● **Exercise description**: Look through the data below and, wherever a line carries the word "oplevelse", please copy that line.

● **Source data**:
· · · · · · ·
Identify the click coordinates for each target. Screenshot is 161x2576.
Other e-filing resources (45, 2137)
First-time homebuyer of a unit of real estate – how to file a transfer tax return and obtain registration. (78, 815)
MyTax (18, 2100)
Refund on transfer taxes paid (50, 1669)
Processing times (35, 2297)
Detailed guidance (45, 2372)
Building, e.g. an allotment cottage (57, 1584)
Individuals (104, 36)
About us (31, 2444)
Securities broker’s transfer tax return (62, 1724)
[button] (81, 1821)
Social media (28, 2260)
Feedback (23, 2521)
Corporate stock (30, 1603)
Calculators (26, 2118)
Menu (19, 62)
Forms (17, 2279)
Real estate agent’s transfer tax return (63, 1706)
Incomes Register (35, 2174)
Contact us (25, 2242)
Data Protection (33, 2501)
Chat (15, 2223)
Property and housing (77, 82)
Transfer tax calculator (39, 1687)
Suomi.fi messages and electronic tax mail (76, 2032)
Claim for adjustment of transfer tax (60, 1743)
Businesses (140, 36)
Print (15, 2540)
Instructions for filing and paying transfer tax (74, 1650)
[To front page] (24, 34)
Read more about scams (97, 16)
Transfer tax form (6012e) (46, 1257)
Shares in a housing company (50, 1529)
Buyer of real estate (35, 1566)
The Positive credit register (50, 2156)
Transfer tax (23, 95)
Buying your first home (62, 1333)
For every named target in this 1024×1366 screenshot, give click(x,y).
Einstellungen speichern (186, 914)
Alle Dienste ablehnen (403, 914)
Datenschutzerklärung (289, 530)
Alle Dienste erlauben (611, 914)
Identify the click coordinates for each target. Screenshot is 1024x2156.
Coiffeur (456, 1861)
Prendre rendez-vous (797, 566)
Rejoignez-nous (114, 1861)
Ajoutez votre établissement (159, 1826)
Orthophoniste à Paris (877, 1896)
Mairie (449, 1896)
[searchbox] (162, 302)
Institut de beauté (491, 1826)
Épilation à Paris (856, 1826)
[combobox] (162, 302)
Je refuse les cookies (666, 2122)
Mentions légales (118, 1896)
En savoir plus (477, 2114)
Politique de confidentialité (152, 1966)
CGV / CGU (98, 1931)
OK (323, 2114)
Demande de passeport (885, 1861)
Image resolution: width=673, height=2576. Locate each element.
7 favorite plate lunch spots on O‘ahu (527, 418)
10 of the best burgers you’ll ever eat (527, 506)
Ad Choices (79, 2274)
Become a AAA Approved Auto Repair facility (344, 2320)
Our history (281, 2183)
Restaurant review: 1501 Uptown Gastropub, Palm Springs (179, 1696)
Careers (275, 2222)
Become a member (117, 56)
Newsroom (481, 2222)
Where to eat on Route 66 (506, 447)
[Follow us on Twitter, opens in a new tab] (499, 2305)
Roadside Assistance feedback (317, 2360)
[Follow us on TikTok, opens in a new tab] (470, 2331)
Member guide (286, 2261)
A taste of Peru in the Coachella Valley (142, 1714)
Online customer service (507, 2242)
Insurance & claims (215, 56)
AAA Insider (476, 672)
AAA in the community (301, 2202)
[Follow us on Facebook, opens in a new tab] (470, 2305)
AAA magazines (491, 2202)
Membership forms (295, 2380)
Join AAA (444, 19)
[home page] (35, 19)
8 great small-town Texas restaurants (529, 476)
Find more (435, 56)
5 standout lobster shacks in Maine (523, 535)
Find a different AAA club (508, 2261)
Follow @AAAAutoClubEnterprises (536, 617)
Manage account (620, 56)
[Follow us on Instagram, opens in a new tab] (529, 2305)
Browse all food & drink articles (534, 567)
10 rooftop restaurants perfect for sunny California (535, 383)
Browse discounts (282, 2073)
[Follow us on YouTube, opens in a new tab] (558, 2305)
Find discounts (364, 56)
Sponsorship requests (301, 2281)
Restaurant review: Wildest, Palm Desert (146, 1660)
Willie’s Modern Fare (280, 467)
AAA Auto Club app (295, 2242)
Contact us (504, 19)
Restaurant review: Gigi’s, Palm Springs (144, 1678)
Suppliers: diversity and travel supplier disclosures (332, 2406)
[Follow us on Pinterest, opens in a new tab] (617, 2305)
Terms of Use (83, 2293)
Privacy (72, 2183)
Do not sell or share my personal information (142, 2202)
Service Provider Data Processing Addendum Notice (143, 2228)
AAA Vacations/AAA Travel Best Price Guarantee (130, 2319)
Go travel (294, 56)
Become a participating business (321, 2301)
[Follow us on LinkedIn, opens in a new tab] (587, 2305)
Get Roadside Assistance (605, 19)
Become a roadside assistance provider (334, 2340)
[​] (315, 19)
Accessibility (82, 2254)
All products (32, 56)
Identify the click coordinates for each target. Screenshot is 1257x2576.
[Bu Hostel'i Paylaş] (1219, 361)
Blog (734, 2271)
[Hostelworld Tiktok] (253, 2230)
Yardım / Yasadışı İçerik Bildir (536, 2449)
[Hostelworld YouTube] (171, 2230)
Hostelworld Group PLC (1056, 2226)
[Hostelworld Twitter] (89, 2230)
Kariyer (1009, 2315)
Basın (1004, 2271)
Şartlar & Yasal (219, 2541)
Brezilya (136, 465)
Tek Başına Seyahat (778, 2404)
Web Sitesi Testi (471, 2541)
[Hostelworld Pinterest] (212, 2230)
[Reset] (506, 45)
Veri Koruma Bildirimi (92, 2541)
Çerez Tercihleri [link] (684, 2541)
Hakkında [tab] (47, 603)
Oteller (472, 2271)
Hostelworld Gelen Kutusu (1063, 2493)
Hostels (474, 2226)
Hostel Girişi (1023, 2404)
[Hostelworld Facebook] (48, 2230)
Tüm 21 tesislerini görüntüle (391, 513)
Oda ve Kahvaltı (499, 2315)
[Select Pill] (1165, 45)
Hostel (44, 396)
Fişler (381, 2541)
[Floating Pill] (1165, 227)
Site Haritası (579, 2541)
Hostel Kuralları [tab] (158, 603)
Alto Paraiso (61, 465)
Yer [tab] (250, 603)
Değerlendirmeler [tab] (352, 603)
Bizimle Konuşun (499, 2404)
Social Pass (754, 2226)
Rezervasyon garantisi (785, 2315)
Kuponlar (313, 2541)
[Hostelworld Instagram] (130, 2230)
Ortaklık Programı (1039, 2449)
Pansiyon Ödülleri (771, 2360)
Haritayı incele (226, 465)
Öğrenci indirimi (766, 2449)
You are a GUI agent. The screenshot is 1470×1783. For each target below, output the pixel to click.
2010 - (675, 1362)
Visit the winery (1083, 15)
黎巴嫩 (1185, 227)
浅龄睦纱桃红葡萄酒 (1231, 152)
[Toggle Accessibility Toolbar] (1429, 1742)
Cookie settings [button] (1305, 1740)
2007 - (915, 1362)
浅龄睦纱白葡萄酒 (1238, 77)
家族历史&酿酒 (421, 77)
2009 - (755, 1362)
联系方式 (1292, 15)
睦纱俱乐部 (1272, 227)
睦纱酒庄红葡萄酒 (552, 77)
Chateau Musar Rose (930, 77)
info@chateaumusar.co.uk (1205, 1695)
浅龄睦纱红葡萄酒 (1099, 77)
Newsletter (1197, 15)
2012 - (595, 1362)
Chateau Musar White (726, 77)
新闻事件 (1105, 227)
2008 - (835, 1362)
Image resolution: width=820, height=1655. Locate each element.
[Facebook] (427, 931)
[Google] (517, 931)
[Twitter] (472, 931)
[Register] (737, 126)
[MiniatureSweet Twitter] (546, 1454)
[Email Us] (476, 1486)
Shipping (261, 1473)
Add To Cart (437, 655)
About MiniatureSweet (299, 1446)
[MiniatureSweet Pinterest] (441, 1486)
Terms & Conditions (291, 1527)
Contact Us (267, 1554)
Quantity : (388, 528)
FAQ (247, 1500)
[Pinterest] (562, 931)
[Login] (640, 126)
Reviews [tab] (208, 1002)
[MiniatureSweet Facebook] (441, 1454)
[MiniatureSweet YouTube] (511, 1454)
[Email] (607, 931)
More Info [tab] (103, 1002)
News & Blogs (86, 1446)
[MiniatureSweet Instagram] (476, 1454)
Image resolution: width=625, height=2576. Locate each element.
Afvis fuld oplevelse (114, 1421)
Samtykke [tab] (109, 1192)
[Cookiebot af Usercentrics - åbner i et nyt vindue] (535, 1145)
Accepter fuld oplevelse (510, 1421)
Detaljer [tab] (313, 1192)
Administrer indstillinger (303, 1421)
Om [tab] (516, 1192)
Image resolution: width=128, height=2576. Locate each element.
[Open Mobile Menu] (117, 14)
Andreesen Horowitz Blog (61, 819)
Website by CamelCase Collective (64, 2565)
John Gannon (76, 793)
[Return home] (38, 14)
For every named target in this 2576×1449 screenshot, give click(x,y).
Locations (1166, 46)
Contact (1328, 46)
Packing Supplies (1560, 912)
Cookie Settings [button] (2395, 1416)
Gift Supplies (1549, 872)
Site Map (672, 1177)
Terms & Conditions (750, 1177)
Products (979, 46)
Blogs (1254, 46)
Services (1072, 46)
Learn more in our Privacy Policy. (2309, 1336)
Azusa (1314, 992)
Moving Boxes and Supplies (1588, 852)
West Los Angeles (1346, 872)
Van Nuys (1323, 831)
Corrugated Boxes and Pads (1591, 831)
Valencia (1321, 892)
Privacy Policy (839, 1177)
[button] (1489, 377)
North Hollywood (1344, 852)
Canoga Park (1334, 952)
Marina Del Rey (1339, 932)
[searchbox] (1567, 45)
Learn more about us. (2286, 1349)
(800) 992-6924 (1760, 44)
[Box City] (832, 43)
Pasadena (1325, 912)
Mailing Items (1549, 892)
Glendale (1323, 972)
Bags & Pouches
· · · · · · ·
● **Task answer**:
Afvis fuld oplevelse (114, 1421)
Accepter fuld oplevelse (510, 1421)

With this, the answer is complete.